**ÉNONCÉ A:**
Répondez à ces questions sur l'article consacré aux Fashion Weeks masculines :
(i) Entre quelles villes les podiums évoqués se sont-ils succédé ?
(ii) Quelle raison l'article donne-t-il à l'enchaînement des événements cette année ?
(iii) Qui préside le jury du prix de l'Andam, et quelle fonction occupe-t-il ?

**EXTRAIT DU TEXTE:**
========

Sculptures de chats, chaises musicales et beaucoup de queer: 10 choses à retenir des dernières Fashion Weeks masculines
En direct des dernières Semaines de la mode Homme, notre journaliste décortique les événements qui ont marqué les podiums de Florence à Paris, en passant par Milan.
Le calendrier des défilés est un peu bousculé cette année. Alors qu’habituellement une semaine sépare les Fashion Weeks Homme de celle dédiée à la couture, cette fois, les événements se sont enchaînés. Préparatifs des JO dans la capitale française oblige. Ce vendredi 28 juin, ce mois très mode se termine avec la remise du prix de l’Andam, l’un des plus importants prix internationaux dans le domaine. Deux créateurs belges sont nominés: Meryll Rogge et Marie Adam-Leenaerdt. Le président du jury est également belge, Anthony Vaccarello, directeur artistique de Saint Laurent.

========

**ÉNONCÉ B:**
Reproduisez à l'identique les lignes des enregistrements, de celle qui contient "This screenshot has width=1978, height=680." jusqu'à celle qui contient "pyautogui.click(x=260, y=362)", ces deux lignes comprises.

========

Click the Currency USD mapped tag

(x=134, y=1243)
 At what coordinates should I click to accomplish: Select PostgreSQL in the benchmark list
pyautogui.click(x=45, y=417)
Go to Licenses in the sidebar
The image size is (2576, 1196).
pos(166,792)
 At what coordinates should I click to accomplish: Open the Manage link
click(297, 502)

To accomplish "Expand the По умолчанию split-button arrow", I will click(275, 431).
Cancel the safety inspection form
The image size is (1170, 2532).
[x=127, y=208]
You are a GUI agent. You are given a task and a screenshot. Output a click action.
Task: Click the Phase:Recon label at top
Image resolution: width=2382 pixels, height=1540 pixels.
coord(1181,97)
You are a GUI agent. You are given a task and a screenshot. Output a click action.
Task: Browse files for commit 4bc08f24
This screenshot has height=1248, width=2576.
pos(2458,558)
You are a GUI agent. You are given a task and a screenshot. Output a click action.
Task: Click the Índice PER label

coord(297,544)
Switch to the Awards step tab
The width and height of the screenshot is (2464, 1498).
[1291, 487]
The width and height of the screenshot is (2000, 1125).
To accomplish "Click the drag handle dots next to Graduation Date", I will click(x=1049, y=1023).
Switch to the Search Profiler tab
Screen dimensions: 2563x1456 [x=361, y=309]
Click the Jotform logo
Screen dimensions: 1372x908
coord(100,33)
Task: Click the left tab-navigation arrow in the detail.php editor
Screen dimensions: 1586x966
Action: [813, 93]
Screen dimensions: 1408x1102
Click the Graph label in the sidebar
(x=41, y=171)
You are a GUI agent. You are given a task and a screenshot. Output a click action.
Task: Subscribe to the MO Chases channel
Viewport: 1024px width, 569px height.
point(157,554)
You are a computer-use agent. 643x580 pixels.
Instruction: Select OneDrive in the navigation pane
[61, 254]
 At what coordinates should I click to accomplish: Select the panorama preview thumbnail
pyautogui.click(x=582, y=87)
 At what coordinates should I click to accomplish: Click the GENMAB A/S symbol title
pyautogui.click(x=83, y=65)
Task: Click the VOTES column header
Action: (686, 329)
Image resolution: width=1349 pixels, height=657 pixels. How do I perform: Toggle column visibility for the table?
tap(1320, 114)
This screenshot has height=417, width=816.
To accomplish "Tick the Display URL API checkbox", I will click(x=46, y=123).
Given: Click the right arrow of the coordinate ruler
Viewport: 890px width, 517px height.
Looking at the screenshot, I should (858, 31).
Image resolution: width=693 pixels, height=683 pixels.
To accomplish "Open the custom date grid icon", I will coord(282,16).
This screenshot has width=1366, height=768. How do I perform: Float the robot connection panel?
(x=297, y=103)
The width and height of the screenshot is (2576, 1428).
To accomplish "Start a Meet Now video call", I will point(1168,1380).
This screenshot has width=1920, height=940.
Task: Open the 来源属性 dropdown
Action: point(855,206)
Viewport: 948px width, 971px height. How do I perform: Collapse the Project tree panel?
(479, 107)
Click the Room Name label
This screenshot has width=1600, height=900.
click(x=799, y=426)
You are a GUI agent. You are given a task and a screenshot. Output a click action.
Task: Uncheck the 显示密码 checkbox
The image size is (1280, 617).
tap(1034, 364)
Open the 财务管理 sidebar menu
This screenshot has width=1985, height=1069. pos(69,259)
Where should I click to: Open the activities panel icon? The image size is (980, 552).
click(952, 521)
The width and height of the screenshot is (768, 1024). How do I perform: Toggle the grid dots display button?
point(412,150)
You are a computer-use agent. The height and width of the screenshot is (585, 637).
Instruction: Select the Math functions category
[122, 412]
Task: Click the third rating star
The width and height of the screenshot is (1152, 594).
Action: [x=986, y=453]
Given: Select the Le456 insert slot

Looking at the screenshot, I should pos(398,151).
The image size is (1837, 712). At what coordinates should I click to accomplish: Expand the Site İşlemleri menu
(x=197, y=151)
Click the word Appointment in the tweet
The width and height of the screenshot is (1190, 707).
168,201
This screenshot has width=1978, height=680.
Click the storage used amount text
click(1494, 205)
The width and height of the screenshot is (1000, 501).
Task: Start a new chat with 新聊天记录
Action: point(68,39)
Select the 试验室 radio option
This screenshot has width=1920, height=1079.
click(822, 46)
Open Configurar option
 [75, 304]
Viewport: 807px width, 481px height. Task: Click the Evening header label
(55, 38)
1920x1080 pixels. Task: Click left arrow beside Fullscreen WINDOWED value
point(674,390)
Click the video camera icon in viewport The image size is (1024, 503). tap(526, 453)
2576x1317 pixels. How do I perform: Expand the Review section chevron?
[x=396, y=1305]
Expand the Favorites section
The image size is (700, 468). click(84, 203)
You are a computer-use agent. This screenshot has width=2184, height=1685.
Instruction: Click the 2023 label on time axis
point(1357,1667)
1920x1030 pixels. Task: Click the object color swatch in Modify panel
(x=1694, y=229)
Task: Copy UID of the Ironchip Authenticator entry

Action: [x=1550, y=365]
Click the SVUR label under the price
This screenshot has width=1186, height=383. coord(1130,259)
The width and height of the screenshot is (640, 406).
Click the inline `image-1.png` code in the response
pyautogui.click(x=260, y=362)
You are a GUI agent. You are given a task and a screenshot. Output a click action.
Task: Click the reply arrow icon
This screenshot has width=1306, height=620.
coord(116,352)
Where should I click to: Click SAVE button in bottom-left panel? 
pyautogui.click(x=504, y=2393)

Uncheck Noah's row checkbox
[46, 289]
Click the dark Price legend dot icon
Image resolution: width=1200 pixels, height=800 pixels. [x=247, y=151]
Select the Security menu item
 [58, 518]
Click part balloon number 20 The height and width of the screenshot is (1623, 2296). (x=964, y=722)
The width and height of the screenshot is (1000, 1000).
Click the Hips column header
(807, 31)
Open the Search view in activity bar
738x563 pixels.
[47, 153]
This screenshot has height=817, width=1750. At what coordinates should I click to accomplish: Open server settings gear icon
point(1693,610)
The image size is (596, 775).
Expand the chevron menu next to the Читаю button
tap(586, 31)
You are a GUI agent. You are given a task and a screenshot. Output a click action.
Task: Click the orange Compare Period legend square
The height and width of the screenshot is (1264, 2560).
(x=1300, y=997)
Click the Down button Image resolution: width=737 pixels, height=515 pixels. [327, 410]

========

**RÉSULTAT A:**
(i) De Florence à Paris, en passant par Milan.
(ii) Les préparatifs des JO dans la capitale française.
(iii) Anthony Vaccarello, directeur artistique de Saint Laurent.

**RÉSULTAT B:**
This screenshot has width=1978, height=680.
Click the storage used amount text
click(1494, 205)
The width and height of the screenshot is (1000, 501).
Task: Start a new chat with 新聊天记录
Action: point(68,39)
Select the 试验室 radio option
This screenshot has width=1920, height=1079.
click(822, 46)
Open Configurar option
 [75, 304]
Viewport: 807px width, 481px height. Task: Click the Evening header label
(55, 38)
1920x1080 pixels. Task: Click left arrow beside Fullscreen WINDOWED value
point(674,390)
Click the video camera icon in viewport The image size is (1024, 503). tap(526, 453)
2576x1317 pixels. How do I perform: Expand the Review section chevron?
[x=396, y=1305]
Expand the Favorites section
The image size is (700, 468). click(84, 203)
You are a computer-use agent. This screenshot has width=2184, height=1685.
Instruction: Click the 2023 label on time axis
point(1357,1667)
1920x1030 pixels. Task: Click the object color swatch in Modify panel
(x=1694, y=229)
Task: Copy UID of the Ironchip Authenticator entry

Action: [x=1550, y=365]
Click the SVUR label under the price
This screenshot has width=1186, height=383. coord(1130,259)
The width and height of the screenshot is (640, 406).
Click the inline `image-1.png` code in the response
pyautogui.click(x=260, y=362)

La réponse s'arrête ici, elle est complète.